Financial crimes in Iowa cover a group of illegal activities committed for the benefit of the offender. The perpetrator often uses deceit, bribery, or violence to gain control of property. They may also use deceitful methods to protect something they have already received. Two common financial crimes are theft and embezzlement, but they differ.
Theft commonly consists of four elements:
- The offender didn’t have lawful possession of the property
- They took the property.
- They didn’t have consent.
- They had intent to deprive the owner of property.
The property must be tangible to classify as a theft, meaning the property can get seized and converted. Theft divides further into various subcategories, which include larceny, shoplifting, and robbery.

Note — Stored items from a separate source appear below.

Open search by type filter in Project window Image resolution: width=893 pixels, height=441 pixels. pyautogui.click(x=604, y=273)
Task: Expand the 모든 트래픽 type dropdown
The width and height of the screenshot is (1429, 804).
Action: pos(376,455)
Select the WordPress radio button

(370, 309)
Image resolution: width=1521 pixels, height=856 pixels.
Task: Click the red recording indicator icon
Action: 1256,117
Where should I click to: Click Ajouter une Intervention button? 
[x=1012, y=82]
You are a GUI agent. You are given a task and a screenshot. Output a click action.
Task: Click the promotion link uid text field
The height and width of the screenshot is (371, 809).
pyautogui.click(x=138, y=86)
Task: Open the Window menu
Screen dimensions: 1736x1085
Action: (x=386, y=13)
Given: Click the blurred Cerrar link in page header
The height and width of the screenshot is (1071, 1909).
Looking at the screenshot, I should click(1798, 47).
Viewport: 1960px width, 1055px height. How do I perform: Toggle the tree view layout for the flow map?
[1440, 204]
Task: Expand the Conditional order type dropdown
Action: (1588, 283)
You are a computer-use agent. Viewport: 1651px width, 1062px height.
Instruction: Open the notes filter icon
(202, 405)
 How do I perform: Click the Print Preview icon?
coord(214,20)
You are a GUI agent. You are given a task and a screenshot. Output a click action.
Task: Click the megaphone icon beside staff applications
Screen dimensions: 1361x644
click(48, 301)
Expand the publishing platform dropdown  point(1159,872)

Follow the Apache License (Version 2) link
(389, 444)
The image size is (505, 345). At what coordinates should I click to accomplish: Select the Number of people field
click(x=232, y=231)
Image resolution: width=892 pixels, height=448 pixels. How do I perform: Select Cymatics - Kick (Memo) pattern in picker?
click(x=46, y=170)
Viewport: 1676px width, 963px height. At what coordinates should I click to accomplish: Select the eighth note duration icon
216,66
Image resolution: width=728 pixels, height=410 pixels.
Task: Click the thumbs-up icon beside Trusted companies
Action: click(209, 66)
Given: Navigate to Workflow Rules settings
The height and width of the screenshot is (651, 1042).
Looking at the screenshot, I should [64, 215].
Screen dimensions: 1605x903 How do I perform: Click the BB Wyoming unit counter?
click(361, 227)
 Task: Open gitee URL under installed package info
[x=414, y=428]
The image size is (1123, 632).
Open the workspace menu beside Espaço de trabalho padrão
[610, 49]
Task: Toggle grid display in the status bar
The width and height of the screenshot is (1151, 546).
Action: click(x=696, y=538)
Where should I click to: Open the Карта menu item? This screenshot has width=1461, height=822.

Sometimes, larceny and theft get used synonymously, but larceny is commonly a less serious offense. In cases of financial crimes involving theft, the court must determine the value of the property and the type.
Embezzlement is committed when the following elements apply:
- A fiduciary relationship must exist or the offender had legal access to property.
- The offender unlawfully used or converted the property without permission.
- They intended to keep or transfer the property.
Embezzlement commonly occurs when an employee is in charge of cash or handling vendors. For example, an employee commits embezzlement if they take cash from the cash register or sell items they stole.
The employee may manipulate the books to hide the theft, and sometimes get away with it for months or years, because they make small transactions. The prosecution must show all elements apply, but these types of financial crimes are often hard to prove.